(Reuters) -A Connecticut judge on Wednesday held conspiracy theorist Alex Jones in contempt and fined him $25,000 a day until he sits for a deposition in a defamation lawsuit filed by relatives of the victims of the 2012 Sandy Hook school shooting.
Jones, founder of the right-wing Infowars website who claimed the shooting was a hoax, failed to comply with court orders to appear at a deposition on March 23 and 24, Connecticut Superior Court Judge Barbara Bellis said during an online hearing.
His lawyers had sought to explain his absence by claiming that “Jones was remaining at home under his doctor’s supervision when, in fact, he was working at his studios and broadcasting his show,” Bellis said, referring to a podcast produced by Jones.
She set an April 15 deadline for Jones to complete a two-day deposition, a goal that would “purge” the contempt ruling. Starting April 1, the court would assess a fine of $25,000 each weekday until he sits for the deposition, the judge ruled.
“Alex Jones willfully and in bad faith violated without justification several clear court orders requiring his attendance at his depositions,” the judge said.
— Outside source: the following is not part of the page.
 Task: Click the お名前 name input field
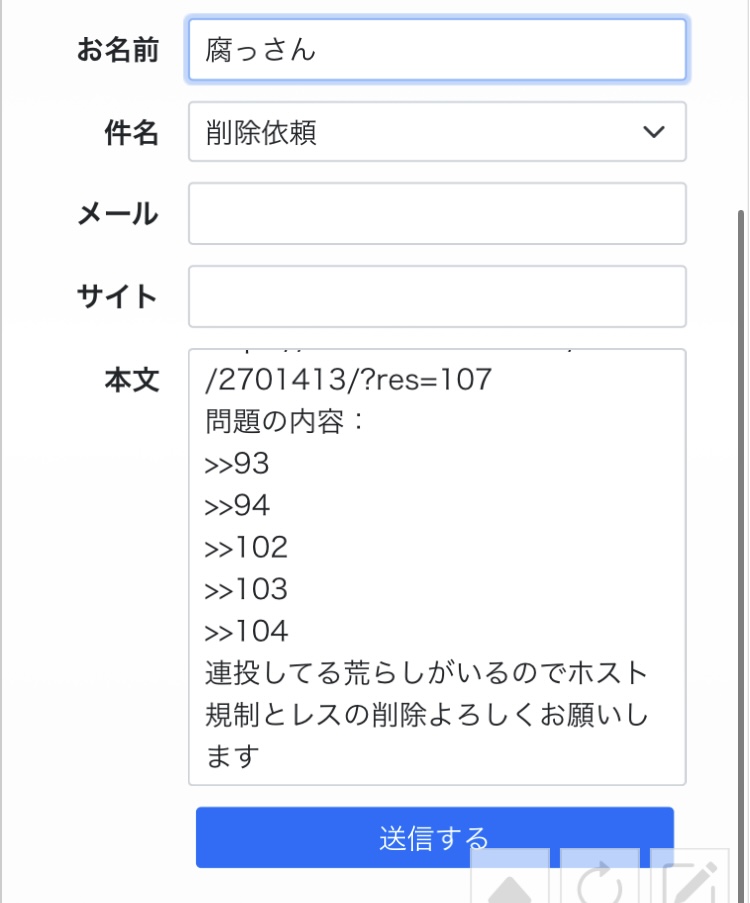[x=437, y=50]
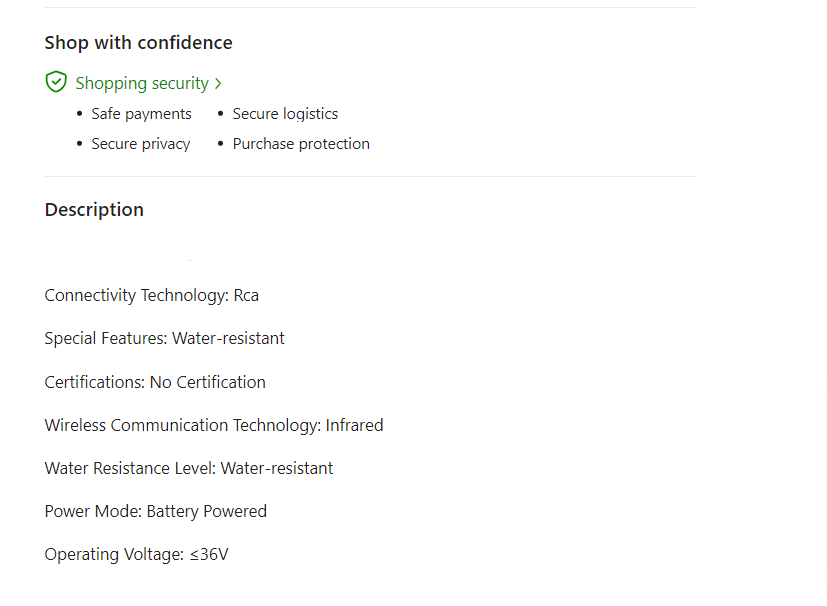Click the Infrared value text
Viewport: 827px width, 606px height.
coord(355,425)
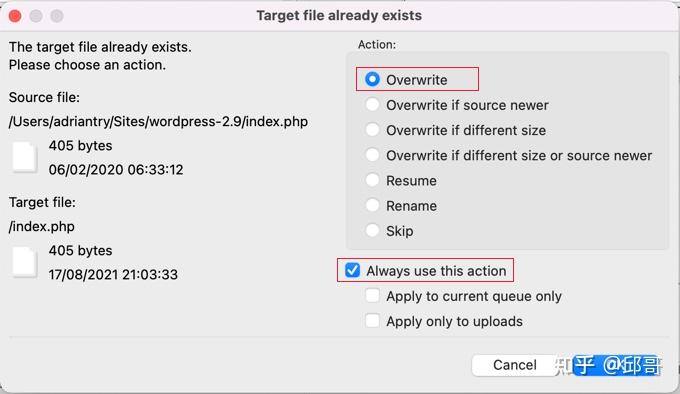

The defamation suit has already been decided in favor of the families of the shooting victims, with the judge saying in November that Jones defaulted by failing to provide documents and is responsible for damages to the plaintiffs.
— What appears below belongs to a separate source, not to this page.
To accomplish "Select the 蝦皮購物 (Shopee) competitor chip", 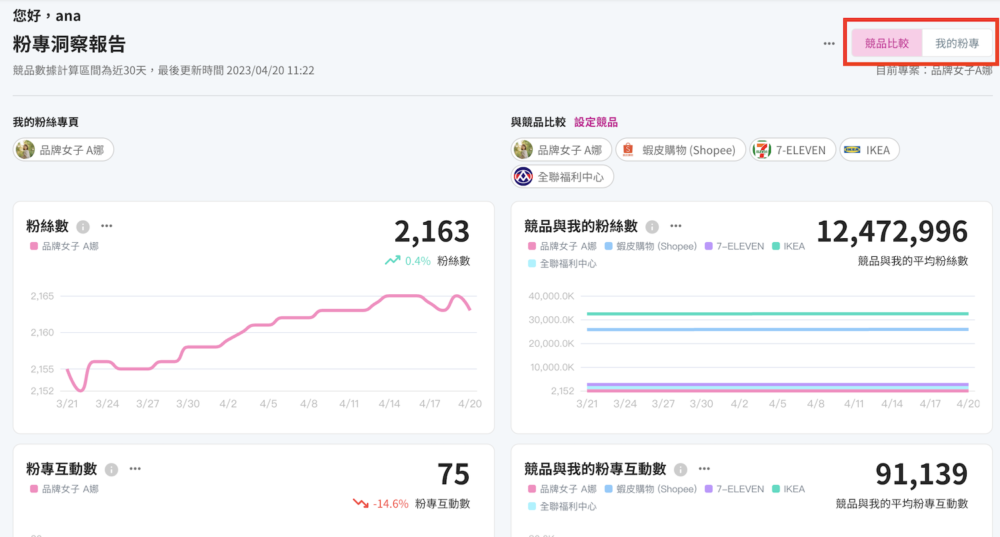I will point(680,150).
The online hearing on Wednesday took place a day after Sandy Hook families rejected an offer by Jones to pay $120,000 to each of the 13 plaintiffs to settle the lawsuit.
The plaintiffs are suing Jones in response to his claims that the shooting, which left 20 children and six school employees dead, never happened. He had claimed the incident at the Sandy Hook Elementary School in Newtown, Connecticut, was fabricated by gun-control advocates and mainstream media.
In response, several parents sued Jones and Infowars, as well as its parent company, for defamation in both Austin, Texas and in Waterbury, Connecticut. Infowars is based in Texas.
According to court records, his rejected offer to the plaintiffs included a statement that read in part: “Mr. Jones extends his heartfelt apology for any distress his remarks caused.”
Each of the plaintiffs immediately turned down the offer, saying it was “a transparent and desperate attempt by Alex Jones to escape a public reckoning under oath with his deceitful, profit-driven campaign against the plaintiffs and the memory of their loved ones lost at Sandy Hook.”